The farmer heard the donkeys braying softly, although they could not be seen, and the barn cats, always curious, were nowhere to be seen. Frieda and the other dogs, quick to bark when they heard anything strange, were quiet, on the porch, in their crates, out of sight.

Only Lenore was wagging her tail, whining, eager to come out and go into the barn. The farmer sensed that things were not as they usually were.  So they went. It was quiet. The donkeys were inside the barn, standing still, snorting softly, chewing on some hay. The barn cats were skittering up in the hay bales. The donkeys seemed content. They were calm, at ease.  Although it was dark outside, the barn was bright. And warm.

"There's a fairy in here," said the farmer's wife. And he could see that there was, although the sight of left him speechless.

The fairy sparkled and glowed, and had wings. And she was a vision, she was. She danced, and whirled, silently. And smiled and laughed. And you could not look at her and not smile. Or feel the warmth come up to your heart and spread through your body.

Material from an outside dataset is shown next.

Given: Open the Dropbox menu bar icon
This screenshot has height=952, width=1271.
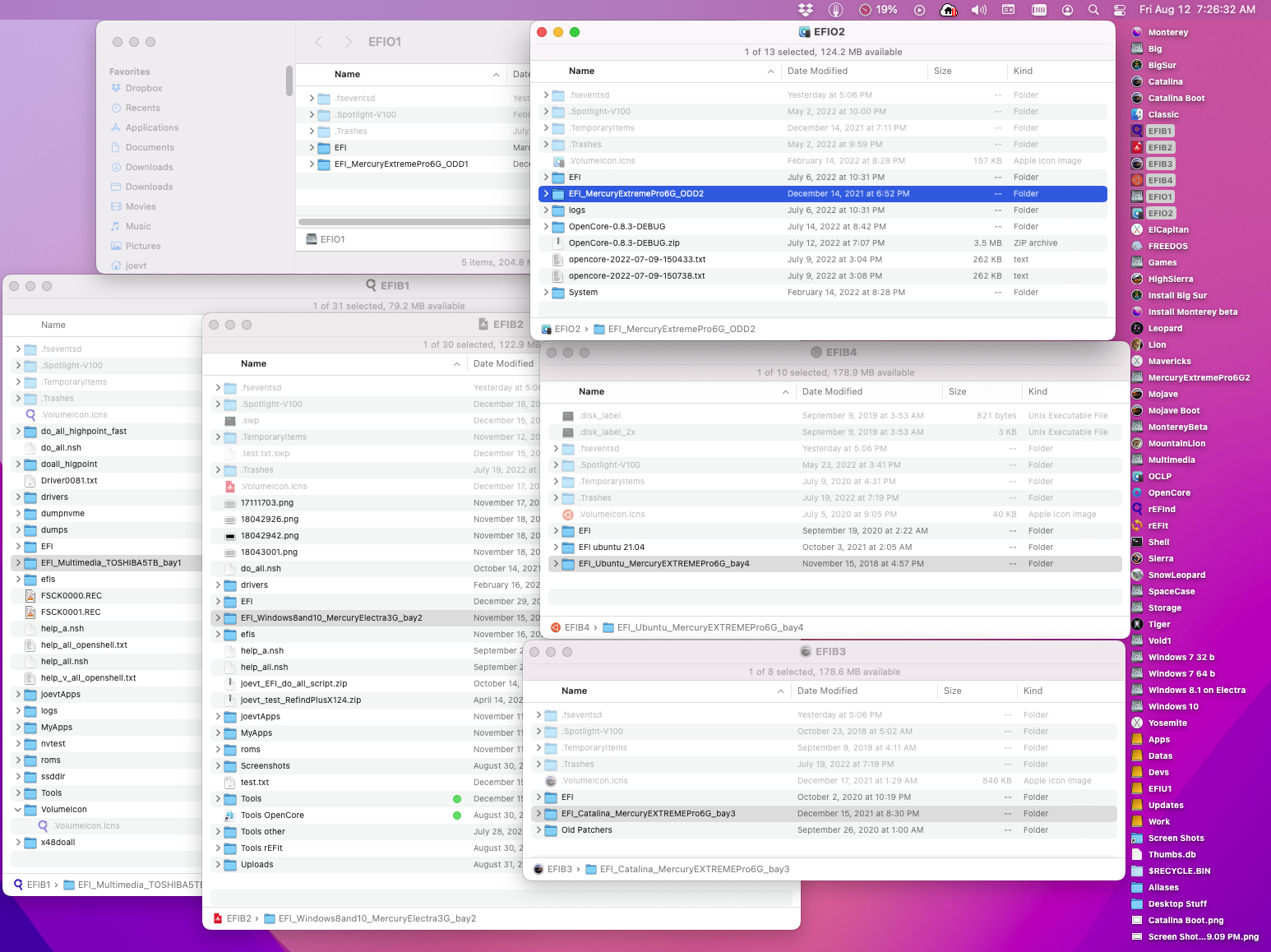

And Lenore rushed up to the fairy and licked her leg as she twirled and twirled. And the donkeys brayed so softly he could hardly hear them.

It was magic, he thought. He had never heard anything like this from the other farmers, who all had great tales to tell about their barns. Wait until they heard this one.  So it wasn't a dream after all. And the barn was filled with light, and new memory being made, a new story to be told,  one that would be repeated and disbelieved and remembered for a long time that touched everyone who heard in one way or another. And challenged them to see the light in the world, no matter how much darkness.